= Aşlı =

Medieval Volga Bulgarian city

Ashli or Aşlı (cv. Аскиль trn.Askil, Ашлы; pronounced /tt/) was a mysterious medieval Volga Bulgarian town. In Russian chronicles it is known as Oshel (Ошель).

Whereas archaeological excavations prove that the city appeared as early as the 11th century, the Tatar legends and the Russian Tver Chronicle state that the city was founded by Alexander the Great. At its heyday Ashli was a major trade and political centre. In 1220 it was ruined and burned by the troops of Sviatoslav III of Vladimir. The Tver Chronicle is the only written source where Ashli is mentioned.

==Downfall==
The downfall of the city is mentioned in the Tver Chronicle, the only written mention of the city. The prince of Vladimir Yuri Vsevolodovich sent the expedition to sack Ashli under his brother, Sviatoslav.
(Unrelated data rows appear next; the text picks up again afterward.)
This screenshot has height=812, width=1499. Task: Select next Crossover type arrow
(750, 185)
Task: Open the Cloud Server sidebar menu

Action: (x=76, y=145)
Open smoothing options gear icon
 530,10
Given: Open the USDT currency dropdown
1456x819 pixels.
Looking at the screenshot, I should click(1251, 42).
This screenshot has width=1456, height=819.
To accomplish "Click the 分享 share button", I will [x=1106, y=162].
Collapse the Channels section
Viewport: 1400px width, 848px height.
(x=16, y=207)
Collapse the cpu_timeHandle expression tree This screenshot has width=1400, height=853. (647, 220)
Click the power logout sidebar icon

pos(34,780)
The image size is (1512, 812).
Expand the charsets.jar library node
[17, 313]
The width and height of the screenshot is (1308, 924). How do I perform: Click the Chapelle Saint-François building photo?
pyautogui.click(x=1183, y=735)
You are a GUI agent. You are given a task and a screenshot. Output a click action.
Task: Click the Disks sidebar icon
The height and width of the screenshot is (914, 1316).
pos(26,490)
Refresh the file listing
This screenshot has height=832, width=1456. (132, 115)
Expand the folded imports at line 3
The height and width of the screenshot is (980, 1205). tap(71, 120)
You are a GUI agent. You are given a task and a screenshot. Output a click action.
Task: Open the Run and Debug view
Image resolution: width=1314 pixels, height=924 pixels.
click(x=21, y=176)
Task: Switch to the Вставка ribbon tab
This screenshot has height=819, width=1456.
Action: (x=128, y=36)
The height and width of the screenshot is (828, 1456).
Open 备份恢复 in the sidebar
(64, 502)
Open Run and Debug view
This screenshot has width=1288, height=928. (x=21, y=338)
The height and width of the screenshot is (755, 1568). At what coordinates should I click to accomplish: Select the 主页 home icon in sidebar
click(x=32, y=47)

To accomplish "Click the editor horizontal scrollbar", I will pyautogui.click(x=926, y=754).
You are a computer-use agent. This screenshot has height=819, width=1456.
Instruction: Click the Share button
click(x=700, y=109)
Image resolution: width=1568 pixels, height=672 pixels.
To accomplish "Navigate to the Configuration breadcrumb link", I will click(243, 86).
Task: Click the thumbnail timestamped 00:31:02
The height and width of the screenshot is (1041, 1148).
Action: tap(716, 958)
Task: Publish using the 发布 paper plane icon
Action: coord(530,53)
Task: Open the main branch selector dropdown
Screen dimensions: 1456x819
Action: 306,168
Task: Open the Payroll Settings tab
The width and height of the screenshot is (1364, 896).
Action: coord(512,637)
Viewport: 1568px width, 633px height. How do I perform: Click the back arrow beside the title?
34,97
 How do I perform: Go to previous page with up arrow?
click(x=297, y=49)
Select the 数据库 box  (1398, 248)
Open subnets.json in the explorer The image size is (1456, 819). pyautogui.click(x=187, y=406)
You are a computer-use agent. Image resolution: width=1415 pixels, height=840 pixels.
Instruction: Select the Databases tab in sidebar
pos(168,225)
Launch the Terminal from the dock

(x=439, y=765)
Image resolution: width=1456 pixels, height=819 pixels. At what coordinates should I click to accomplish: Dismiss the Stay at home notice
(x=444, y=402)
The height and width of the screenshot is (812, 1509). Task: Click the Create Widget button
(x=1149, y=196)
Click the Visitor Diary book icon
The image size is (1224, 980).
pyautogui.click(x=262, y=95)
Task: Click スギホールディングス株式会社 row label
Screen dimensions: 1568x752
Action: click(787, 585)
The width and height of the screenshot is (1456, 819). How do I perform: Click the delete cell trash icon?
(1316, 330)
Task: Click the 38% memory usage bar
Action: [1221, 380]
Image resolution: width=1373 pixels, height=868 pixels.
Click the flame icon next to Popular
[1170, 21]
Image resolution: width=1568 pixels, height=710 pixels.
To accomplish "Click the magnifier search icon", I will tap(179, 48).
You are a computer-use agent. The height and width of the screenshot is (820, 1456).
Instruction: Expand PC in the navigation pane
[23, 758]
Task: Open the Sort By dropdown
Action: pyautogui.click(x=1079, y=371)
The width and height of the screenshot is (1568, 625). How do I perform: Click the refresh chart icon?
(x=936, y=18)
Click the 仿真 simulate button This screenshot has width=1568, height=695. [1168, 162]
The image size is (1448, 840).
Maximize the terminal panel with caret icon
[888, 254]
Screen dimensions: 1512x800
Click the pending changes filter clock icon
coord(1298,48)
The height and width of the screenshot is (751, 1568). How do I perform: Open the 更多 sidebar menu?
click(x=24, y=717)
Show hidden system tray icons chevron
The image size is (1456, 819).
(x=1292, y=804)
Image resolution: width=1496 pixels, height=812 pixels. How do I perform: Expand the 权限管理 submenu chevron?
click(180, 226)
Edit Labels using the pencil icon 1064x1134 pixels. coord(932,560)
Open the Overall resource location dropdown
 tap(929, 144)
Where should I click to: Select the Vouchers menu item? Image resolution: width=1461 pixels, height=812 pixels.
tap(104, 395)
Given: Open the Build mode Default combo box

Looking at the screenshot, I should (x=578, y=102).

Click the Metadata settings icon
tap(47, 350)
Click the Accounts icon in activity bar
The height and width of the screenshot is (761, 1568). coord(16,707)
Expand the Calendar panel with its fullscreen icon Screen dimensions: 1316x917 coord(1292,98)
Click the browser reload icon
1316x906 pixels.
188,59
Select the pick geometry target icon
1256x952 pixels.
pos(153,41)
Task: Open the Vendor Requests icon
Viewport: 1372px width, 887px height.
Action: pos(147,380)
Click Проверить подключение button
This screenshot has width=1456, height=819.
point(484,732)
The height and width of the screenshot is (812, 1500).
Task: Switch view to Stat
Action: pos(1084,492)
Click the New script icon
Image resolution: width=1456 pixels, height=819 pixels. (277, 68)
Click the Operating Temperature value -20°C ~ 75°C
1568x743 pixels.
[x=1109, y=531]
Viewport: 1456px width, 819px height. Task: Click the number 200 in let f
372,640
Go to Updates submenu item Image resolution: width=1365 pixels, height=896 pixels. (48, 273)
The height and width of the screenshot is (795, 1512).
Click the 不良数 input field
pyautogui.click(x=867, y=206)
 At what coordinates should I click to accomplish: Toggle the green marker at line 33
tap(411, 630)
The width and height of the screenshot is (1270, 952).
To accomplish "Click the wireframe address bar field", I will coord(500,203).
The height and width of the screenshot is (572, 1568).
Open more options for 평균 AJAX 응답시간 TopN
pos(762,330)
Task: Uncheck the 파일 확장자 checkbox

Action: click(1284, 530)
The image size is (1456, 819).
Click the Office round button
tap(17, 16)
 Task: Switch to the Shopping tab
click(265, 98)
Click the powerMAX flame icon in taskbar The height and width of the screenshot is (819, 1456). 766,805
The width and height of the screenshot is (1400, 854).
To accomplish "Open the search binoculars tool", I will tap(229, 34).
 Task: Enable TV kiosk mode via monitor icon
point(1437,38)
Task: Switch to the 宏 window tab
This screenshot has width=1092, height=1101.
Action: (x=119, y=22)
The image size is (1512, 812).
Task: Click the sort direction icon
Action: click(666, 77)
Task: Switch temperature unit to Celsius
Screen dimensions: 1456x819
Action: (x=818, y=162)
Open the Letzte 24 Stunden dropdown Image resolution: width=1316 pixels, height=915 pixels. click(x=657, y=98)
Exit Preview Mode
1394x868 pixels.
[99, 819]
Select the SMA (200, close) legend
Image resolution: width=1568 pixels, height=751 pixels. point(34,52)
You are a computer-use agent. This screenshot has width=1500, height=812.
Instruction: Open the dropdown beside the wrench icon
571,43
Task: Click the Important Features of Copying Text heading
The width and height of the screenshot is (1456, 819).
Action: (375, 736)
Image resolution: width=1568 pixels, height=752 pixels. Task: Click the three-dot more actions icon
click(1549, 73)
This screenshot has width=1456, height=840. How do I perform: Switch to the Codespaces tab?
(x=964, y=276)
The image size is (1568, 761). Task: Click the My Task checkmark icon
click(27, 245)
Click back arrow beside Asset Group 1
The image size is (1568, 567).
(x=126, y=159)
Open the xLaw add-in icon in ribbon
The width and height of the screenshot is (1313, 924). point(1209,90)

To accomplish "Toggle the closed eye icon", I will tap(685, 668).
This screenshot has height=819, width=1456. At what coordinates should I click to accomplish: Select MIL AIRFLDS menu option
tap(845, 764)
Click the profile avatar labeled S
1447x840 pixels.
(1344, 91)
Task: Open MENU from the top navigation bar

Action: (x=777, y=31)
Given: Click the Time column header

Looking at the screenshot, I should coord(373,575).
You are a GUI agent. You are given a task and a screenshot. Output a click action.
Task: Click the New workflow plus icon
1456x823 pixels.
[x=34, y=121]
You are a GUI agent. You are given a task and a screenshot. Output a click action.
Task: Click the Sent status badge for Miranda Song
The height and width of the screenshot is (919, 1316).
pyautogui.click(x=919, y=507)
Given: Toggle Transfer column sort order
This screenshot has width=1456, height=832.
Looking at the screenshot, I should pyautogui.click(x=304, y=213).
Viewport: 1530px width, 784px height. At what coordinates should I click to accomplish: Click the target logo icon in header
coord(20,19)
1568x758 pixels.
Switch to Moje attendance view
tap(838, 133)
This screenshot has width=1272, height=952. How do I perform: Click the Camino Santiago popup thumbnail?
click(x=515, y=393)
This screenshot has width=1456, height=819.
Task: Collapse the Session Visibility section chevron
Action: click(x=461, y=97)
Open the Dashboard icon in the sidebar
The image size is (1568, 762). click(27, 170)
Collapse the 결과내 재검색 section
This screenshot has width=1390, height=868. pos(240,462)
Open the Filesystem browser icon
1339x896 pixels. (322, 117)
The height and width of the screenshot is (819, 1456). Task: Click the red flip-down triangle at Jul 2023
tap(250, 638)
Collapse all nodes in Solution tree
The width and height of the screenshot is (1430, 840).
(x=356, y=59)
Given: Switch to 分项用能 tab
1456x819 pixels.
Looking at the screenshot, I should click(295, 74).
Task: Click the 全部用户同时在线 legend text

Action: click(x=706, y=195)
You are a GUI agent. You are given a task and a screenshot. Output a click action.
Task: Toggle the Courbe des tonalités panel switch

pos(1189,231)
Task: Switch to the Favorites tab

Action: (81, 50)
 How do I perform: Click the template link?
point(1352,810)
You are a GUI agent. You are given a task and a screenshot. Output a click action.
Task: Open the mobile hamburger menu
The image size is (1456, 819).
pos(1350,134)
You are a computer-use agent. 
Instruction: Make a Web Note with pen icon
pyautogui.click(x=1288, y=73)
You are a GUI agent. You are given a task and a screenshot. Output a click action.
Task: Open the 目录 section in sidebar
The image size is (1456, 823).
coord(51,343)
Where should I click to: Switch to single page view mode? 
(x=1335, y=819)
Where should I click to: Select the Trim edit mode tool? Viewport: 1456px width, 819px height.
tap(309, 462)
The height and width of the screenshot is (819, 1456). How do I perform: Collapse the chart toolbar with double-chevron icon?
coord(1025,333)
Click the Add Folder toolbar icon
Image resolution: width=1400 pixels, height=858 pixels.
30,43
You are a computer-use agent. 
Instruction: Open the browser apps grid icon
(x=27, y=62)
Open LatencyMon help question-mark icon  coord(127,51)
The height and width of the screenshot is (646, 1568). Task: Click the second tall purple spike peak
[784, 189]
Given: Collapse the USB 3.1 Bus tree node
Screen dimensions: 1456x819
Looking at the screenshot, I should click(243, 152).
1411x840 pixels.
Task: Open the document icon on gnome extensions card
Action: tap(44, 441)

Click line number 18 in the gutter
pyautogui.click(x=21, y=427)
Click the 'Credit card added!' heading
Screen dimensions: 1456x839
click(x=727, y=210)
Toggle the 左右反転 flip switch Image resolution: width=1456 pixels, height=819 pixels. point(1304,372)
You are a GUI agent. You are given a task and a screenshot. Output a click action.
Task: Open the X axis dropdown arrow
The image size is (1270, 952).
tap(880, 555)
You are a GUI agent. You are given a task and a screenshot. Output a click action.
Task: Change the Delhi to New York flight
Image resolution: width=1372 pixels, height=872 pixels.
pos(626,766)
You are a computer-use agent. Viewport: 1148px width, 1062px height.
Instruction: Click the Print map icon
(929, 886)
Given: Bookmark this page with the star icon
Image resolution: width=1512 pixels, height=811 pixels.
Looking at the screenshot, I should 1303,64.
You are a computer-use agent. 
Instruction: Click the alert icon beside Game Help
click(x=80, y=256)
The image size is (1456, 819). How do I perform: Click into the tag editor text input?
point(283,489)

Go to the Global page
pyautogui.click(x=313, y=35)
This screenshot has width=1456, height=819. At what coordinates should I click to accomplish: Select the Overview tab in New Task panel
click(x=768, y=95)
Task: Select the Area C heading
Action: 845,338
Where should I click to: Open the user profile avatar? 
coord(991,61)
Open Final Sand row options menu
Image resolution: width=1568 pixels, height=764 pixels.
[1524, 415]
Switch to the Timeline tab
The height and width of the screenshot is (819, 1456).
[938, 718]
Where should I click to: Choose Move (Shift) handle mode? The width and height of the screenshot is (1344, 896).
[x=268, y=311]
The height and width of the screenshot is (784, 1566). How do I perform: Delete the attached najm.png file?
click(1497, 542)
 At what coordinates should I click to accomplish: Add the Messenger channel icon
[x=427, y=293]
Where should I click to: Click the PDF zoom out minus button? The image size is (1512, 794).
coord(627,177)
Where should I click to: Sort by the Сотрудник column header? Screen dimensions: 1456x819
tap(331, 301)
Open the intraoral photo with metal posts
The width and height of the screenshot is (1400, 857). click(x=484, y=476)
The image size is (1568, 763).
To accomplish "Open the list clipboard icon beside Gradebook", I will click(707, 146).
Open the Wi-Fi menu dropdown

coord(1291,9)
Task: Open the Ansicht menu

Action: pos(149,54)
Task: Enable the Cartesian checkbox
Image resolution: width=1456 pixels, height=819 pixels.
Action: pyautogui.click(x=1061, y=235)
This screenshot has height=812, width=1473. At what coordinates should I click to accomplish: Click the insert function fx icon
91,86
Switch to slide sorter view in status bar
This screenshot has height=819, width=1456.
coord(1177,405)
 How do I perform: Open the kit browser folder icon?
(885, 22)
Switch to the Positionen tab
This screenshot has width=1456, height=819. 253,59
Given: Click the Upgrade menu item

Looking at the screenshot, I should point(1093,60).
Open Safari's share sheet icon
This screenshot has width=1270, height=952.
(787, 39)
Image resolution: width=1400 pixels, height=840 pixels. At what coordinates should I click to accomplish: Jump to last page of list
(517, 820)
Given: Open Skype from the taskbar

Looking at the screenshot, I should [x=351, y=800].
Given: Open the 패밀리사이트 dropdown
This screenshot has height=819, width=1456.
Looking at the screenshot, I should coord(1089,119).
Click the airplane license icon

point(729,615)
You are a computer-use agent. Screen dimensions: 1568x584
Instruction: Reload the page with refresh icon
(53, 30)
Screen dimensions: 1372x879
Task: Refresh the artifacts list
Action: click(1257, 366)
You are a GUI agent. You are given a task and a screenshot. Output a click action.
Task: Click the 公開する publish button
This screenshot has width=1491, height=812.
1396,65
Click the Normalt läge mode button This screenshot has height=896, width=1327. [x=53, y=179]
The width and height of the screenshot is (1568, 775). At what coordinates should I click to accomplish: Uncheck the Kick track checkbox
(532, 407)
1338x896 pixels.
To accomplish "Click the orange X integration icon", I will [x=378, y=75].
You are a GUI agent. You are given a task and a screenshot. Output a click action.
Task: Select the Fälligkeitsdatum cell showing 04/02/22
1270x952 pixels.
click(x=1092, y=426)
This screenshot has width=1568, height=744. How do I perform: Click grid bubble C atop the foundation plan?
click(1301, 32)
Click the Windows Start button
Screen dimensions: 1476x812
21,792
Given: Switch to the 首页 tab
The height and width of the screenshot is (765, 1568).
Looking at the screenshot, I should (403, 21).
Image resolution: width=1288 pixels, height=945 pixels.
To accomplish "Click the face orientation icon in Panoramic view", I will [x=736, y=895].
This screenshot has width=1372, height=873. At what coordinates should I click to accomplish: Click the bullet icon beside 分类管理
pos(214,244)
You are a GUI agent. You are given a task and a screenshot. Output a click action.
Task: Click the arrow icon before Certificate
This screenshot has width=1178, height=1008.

The Russians under prince Sviatoslav, his brother Yaroslav and voyevoda Yeremey Glebovich reached the city by the Volga on their boats. They landed to the east of the city at the flat bank of the Volga. The Rostovans formed the right flank, the Pereslavleans the left, the prince and the Muromeans stayed in the center. One regiment stayed to protect the boats. The Russians came across the forest and met the horseback Bulgars under their prince. Bulgars shot their arrows and retreated to the citadel.

The Russians reached the walls in a harsh battle and managed to set a fire at the walls. However the fire, smoke and wind were so strong, that the Russians were forced to retreat and to enter the city from another side. However, Ashli's prince and his cavalry retinue escaped under cover of the smoke. However, foot warriors and civilians were killed in action. The fire was so strong that many invaders who dared to enter Ashli to rob the city perished. The Russians took into many civilians captive and retreated by the Volga. Bulgar reinforcements, sent from Bilär, the capital, were too late.

==Search and excavations==
For a long period there weren't any ruins identified as Ashli. Vasily Tatishchev assumed that the ruins near Yantikovsky (Kirelsky) in what is today Kamsko-Ustyinsky District (Kama-Ustjin District) were the remains of Ashla. Another supporter of this version, A. Smirnov, advanced that the name of the city comes from the Esegel tribe of the Volga Bulgars. Yantikovsky's ruins were flooded with the infill of the Kuybyshev Reservoir in the 1950s, however, they were totally explored. There weren't scents of the mentioned great fire in Yantikovsky ruins.

Today the ruins are assumed to be near the village of Bogodashkino, Tetyushsky District. Bogdashkino is a village located on the upper course of the Kilna River, between Proley-Kasha and Iokovo villages, about five kilometres north of Uryum village, on the land which is inhabited by Tetyushi Mordvins, about 16 kilometres south-west of Tetyushi. The Bogodashkino ruins were found in 1909 by Ğäynetdin Äxmärev and the excavations took place in 1949-1950 under Nikolay Kalinin. He also excavated Yantikovsky's ruins and decided that Ashli was situated near Bogodashkino. The remains of the fortress, the apartments, workshops, pottery and foundry were unearthed. The Muslim burial ground found there dates back to the 11-13th centuries. The last expeditions of 1987 and 2003 provided a good matter for historians.

==Controversial theories==
Some Cäğfär Taríxı-based versions place Aşlı in the modern Kazan and state the victory of Bulgars under Gabdulla Chelbir and defeat of the Russians and the Udmurts.